Par L'Economiste | Edition N°:462 Le 12/03/1999 | Partager

· Un système de contrôle de la qualité en usine prochainement mis en place pour l'agro-alimentaire
· Le modèle sera calqué sur une expérience canadienne similaire
· Une filière-pilote pour commencer, la pêche


Dans l'agro-alimentaire, nul doute que la qualité sera dans un avenir proche la clé de la conquête des marchés internationaux. Or, à ce niveau, et selon tous les analystes, le Maroc accuse un retard certain.
C'est donc pour combler les lacunes enregistrées que sera mis en place prochainement le PGQ (Programme de Gestion de la Qualité), programme conjoint maroco-canadien. L'entente d'engagement a été signée le 26 février à Rabat. L'application du PGQ démarrera donc prochainement dans 25 unités de transformation de produits de la mer dans la région d'Agadir, choisies comme établissements-pilotes pour le démarrage du programme. Le coût estimé de la phase-pilote s'élèvera à près de 5,6 millions de DH, financés à parts égales par le Maroc et le Canada. Mais plus que le financement, le Canada apportera principalement son expertise et son savoir faire en matière de promotion de la qualité. En effet, le PGQ prévu au Maroc est calqué sur un programme similaire qui a déjà fait ses preuves.

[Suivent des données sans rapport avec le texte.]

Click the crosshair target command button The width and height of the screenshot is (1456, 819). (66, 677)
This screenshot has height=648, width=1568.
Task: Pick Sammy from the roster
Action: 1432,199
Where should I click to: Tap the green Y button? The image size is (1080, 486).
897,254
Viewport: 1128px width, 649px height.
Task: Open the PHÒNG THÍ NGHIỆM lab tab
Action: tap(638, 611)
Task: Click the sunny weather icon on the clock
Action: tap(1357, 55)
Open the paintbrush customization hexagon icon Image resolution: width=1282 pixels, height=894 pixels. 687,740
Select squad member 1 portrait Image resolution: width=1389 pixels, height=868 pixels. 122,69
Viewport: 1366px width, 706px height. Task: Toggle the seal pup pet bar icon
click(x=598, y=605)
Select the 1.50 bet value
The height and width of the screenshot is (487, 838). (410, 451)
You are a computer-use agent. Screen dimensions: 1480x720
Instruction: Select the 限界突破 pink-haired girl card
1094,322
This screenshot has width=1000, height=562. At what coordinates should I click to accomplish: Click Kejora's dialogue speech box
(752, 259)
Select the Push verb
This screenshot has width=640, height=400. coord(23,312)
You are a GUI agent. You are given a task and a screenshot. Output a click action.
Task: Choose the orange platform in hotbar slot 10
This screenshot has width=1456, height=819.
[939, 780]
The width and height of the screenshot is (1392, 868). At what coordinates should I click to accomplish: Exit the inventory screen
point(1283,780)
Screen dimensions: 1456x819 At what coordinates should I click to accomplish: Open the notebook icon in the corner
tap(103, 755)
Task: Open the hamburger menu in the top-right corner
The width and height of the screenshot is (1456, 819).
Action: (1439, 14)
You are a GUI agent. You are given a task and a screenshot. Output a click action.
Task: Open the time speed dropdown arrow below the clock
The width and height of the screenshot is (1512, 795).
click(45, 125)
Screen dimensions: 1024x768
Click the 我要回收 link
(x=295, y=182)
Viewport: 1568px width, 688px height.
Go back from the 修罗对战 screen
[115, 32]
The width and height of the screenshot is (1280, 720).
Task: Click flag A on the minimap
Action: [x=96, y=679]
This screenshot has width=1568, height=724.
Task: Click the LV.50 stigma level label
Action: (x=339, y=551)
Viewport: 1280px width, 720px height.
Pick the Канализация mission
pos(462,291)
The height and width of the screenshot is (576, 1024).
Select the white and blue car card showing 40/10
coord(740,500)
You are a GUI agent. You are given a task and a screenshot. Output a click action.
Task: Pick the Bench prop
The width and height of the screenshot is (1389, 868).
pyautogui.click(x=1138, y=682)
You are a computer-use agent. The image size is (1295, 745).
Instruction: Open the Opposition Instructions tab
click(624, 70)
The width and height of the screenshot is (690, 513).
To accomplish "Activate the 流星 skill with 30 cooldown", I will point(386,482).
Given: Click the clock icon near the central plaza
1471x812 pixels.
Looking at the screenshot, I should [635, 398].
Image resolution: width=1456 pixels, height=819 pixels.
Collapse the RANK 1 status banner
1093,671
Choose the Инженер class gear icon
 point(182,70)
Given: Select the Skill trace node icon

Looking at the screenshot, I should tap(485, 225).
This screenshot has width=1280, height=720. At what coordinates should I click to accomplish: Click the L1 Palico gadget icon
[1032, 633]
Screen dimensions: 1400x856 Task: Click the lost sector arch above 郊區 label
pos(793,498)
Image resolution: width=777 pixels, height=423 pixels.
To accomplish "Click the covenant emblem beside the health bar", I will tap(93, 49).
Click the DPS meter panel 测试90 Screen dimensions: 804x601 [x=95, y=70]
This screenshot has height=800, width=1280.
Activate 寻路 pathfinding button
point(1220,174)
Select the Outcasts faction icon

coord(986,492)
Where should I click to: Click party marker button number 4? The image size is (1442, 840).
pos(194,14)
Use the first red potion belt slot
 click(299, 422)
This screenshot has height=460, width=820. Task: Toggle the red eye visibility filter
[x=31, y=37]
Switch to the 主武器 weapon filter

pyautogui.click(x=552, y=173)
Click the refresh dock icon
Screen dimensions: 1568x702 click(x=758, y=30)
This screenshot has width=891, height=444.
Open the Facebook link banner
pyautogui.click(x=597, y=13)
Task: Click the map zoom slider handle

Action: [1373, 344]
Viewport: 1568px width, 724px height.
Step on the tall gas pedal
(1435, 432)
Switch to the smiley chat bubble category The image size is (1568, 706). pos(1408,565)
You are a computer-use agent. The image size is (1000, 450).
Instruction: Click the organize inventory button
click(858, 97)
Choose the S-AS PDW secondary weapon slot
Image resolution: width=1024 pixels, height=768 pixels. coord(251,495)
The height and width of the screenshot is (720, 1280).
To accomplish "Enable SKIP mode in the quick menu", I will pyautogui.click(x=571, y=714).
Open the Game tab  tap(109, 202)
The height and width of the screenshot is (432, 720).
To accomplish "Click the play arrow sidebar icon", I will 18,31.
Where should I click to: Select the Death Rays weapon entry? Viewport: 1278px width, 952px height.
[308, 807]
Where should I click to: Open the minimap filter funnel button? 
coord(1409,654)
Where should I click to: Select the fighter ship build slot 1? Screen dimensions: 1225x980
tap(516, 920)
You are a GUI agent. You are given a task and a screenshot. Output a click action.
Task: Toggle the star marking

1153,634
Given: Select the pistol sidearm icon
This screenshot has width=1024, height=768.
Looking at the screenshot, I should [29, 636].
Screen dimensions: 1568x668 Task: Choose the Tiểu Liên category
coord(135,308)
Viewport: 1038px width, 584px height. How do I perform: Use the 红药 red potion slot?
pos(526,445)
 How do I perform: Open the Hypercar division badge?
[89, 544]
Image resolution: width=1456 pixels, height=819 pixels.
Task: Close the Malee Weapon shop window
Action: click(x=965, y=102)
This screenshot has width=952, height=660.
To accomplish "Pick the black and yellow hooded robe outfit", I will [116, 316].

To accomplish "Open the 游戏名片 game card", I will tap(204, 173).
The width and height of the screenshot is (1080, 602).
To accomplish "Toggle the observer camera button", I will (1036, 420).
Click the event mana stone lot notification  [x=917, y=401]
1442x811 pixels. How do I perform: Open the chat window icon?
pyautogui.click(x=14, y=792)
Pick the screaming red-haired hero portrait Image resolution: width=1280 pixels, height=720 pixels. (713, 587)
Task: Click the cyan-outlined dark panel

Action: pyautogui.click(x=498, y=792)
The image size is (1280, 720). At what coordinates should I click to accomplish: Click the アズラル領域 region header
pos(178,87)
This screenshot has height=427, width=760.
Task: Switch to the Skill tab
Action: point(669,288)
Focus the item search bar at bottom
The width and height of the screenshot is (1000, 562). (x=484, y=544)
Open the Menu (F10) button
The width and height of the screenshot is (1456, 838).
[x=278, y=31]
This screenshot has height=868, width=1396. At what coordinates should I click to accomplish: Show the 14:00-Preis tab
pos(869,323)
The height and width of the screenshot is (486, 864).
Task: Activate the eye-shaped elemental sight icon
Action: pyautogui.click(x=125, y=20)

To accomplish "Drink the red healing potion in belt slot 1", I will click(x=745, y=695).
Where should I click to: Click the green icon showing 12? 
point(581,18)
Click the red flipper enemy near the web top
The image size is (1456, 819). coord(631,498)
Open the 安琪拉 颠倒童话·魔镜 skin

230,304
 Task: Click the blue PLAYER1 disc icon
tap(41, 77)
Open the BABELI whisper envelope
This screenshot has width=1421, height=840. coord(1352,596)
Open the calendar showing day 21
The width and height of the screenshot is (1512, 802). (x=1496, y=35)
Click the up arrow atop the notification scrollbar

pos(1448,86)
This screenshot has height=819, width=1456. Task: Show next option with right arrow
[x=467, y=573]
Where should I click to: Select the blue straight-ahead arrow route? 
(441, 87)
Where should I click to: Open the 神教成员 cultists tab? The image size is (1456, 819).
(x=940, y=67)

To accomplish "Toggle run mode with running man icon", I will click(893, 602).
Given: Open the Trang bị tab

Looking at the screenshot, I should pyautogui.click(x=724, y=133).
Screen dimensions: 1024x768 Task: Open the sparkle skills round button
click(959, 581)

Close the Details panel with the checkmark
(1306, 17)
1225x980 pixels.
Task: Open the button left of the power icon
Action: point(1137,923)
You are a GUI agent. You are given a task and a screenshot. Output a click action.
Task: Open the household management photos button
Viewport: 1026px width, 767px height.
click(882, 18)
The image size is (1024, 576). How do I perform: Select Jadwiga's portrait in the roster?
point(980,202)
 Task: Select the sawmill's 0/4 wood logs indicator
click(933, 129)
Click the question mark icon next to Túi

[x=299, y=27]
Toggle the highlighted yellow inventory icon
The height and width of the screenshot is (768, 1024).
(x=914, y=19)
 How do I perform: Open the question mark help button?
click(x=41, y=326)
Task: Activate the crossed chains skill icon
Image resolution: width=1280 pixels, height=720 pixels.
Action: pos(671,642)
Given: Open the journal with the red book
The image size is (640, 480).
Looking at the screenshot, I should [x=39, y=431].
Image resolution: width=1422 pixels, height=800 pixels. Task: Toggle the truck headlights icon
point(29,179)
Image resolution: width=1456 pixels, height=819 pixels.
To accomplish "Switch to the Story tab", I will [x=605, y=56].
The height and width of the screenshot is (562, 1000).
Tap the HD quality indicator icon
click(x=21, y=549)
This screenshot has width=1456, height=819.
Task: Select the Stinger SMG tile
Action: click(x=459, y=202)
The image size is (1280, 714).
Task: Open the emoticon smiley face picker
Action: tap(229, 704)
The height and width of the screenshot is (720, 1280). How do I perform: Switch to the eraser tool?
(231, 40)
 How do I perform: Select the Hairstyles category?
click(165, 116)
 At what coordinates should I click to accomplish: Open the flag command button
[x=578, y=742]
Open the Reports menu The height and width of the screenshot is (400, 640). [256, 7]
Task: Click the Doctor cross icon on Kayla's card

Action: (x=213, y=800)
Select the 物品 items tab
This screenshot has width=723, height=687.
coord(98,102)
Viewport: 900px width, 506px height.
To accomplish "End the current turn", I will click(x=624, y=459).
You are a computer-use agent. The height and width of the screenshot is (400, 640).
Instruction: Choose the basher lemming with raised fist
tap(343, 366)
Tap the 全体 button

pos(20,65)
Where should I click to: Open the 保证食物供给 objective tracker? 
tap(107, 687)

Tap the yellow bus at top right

Système d'inspection amélioré


Le PGQ canadien a été mis en place en février 1992. Il s'agissait du premier programme de contrôle des aliments du monde fondé sur les principes du HACCP. Au Canada aussi, l'application du programme a débuté par la filière de transformation des produits de la mer. Implanté avec succès dans plus de 1.200 établissements de transformation du poisson, le programme s'est révélé être, selon l'évaluation du Ministère de l'Agriculture canadien, "un excellent exemple de collaboration Etat-industrie".
Le PGQ de contrôle adopte un système d'inspection amélioré qui oblige toutes les installations de transformation inscrites à mettre en oeuvre une procédure de gestion de la qualité en usine. Il fait beaucoup donc plus appel aux notions de détection et de prévention qu'à celles de répression et de sanctions, les maîtres-mots du contrôle tel qu'il est pratiqué actuellement.
"L'approche actuelle du contrôle qualité se limite au produit fini. En fait, ce sont tous les maillons de la chaîne de production qui doivent être soumis au contrôle", explique M. Mohamed Majdi, chef de la DRF (Division de la Répression des Fraudes) qui dépend du ministère de l'Agriculture. Cette approche ne peut être obtenue qu'avec la pleine adhésion de l'entreprise contrôlée. D'où l'intérêt du PGQ. Ses autres avantages sont un processus simplifié de certification, une intervention limitée de l'Administration et la réduction des coûts de contrôle. Pour l'industrie de la pêche marocaine par exemple, le système de contrôle actuel mobilise pas moins de 14 millions de DH par an. L'application du PGQ permettrait de diviser ce chiffre par 10.